■ To-do item
Copy out, unchanged, the lines of the material from the one containing "Identify the location of table-row: 13" through the one containing "tweet-text: While im in the house I’ll be givin y’al… is", including both of those lines.

====

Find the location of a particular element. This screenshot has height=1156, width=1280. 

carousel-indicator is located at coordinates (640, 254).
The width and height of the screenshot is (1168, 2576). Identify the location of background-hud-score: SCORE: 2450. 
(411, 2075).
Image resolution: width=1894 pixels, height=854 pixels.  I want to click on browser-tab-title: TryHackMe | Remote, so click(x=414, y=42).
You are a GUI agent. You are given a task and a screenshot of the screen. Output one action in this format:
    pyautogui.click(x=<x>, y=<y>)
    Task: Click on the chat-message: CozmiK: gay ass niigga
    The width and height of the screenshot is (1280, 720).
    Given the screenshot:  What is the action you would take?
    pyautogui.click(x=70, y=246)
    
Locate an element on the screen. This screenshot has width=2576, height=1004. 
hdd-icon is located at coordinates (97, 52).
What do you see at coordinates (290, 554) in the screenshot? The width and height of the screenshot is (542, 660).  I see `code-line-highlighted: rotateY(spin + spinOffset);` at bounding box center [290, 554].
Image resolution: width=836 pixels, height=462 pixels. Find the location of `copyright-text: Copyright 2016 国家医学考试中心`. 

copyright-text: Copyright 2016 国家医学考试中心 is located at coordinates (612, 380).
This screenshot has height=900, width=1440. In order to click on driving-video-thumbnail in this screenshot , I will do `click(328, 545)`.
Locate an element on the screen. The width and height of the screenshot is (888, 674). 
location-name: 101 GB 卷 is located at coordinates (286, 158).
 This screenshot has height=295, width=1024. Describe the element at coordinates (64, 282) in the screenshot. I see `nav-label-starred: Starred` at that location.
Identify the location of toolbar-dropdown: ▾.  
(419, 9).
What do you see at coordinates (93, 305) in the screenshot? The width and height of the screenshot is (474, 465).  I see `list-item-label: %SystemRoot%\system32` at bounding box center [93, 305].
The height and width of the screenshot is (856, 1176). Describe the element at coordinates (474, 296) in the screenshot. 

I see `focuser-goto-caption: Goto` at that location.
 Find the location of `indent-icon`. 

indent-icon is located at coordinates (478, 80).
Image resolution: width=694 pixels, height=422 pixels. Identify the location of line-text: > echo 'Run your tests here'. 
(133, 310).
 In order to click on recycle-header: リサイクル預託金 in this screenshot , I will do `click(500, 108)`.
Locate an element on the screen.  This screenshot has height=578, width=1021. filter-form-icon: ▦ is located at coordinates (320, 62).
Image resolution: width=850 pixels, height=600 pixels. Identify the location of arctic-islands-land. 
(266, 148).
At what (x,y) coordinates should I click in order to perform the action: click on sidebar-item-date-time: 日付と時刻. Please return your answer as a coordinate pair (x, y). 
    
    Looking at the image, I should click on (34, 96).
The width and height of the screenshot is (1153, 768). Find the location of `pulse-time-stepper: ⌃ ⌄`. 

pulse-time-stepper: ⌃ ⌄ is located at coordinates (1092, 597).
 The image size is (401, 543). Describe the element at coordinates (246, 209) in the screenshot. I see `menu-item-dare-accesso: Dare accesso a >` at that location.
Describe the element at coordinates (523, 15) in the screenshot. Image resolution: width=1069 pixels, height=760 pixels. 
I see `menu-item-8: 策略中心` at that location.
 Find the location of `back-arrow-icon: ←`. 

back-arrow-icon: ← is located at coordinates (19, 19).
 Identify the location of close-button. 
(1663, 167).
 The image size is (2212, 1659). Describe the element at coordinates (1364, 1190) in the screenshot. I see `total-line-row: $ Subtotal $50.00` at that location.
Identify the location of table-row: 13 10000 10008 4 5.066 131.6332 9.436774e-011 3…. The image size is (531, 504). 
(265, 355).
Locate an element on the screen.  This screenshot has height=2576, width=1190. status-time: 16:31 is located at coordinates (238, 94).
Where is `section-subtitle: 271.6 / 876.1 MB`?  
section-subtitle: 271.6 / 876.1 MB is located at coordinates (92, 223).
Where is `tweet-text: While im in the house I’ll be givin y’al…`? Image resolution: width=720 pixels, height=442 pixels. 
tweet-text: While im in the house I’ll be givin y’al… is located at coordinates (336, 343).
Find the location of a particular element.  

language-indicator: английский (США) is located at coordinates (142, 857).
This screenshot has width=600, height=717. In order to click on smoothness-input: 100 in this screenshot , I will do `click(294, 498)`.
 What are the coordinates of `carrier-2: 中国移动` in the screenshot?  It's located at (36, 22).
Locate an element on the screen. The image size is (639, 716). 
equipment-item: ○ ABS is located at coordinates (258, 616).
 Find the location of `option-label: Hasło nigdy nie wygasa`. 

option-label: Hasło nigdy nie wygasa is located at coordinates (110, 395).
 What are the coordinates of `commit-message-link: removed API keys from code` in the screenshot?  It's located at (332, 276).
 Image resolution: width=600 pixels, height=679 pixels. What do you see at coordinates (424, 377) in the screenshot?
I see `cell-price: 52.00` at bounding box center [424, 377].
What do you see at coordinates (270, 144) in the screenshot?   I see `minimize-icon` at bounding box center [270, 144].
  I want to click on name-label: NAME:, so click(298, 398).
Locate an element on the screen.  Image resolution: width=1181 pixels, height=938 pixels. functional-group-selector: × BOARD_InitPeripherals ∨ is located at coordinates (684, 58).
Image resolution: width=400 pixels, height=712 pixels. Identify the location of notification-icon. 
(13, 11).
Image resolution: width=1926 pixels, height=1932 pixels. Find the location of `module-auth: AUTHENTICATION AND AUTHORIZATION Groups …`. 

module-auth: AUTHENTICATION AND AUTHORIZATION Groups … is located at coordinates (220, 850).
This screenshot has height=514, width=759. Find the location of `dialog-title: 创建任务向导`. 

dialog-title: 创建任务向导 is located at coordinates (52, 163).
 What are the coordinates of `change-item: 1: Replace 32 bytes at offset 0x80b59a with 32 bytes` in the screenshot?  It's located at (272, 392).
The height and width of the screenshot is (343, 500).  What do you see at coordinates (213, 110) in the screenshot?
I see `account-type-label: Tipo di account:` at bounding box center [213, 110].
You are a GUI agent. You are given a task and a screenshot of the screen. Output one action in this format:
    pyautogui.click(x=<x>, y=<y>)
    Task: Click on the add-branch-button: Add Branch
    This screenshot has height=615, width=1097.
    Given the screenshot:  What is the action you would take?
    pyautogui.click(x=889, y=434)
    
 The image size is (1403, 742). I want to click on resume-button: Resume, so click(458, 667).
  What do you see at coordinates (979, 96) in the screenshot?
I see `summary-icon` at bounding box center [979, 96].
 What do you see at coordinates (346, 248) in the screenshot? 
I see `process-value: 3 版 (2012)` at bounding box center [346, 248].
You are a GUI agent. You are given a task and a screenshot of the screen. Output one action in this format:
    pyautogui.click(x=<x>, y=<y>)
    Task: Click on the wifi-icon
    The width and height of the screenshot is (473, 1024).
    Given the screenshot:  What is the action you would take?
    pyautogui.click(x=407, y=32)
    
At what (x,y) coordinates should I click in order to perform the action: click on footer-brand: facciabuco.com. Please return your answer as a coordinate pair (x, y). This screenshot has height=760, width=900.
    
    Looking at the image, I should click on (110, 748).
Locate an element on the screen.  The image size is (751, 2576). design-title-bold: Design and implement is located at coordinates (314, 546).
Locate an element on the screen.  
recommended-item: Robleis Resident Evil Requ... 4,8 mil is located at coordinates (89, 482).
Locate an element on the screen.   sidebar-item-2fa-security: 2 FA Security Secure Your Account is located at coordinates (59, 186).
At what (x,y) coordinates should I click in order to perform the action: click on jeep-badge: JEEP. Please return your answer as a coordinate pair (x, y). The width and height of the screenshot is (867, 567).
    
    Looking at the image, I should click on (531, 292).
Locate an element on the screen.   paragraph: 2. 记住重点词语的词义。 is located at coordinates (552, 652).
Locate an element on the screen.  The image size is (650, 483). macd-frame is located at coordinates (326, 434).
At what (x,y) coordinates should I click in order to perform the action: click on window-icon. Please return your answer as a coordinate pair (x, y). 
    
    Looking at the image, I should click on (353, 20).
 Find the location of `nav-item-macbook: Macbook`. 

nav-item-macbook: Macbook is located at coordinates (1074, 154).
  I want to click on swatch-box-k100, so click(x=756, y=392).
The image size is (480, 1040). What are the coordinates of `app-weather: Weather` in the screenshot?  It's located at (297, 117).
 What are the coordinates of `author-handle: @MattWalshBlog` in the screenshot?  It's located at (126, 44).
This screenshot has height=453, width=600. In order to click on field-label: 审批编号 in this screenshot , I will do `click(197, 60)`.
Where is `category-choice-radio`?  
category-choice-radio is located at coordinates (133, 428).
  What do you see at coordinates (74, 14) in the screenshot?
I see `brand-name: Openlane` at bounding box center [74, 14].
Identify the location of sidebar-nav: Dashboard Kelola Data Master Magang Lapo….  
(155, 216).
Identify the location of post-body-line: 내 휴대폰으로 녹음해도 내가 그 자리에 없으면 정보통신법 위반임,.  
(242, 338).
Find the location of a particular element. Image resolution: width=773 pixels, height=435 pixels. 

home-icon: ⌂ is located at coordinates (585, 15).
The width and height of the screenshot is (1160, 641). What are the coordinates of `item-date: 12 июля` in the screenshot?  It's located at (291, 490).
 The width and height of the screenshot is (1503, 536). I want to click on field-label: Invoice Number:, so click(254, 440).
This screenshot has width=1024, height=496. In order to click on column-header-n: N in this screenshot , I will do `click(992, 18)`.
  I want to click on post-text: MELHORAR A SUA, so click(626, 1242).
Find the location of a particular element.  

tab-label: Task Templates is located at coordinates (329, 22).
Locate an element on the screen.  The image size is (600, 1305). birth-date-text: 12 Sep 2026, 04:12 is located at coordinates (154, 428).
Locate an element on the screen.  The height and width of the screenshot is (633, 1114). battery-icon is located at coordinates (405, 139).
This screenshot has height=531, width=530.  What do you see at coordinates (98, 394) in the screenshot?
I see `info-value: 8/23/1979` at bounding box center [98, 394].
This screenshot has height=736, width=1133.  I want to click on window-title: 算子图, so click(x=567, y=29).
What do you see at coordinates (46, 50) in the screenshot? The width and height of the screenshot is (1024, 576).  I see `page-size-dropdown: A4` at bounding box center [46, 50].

====

■ Answer for the task
Identify the location of table-row: 13 10000 10008 4 5.066 131.6332 9.436774e-011 3…. The image size is (531, 504). 
(265, 355).
Locate an element on the screen.  This screenshot has height=2576, width=1190. status-time: 16:31 is located at coordinates (238, 94).
Where is `section-subtitle: 271.6 / 876.1 MB`?  
section-subtitle: 271.6 / 876.1 MB is located at coordinates (92, 223).
Where is `tweet-text: While im in the house I’ll be givin y’al…`? Image resolution: width=720 pixels, height=442 pixels. 
tweet-text: While im in the house I’ll be givin y’al… is located at coordinates (336, 343).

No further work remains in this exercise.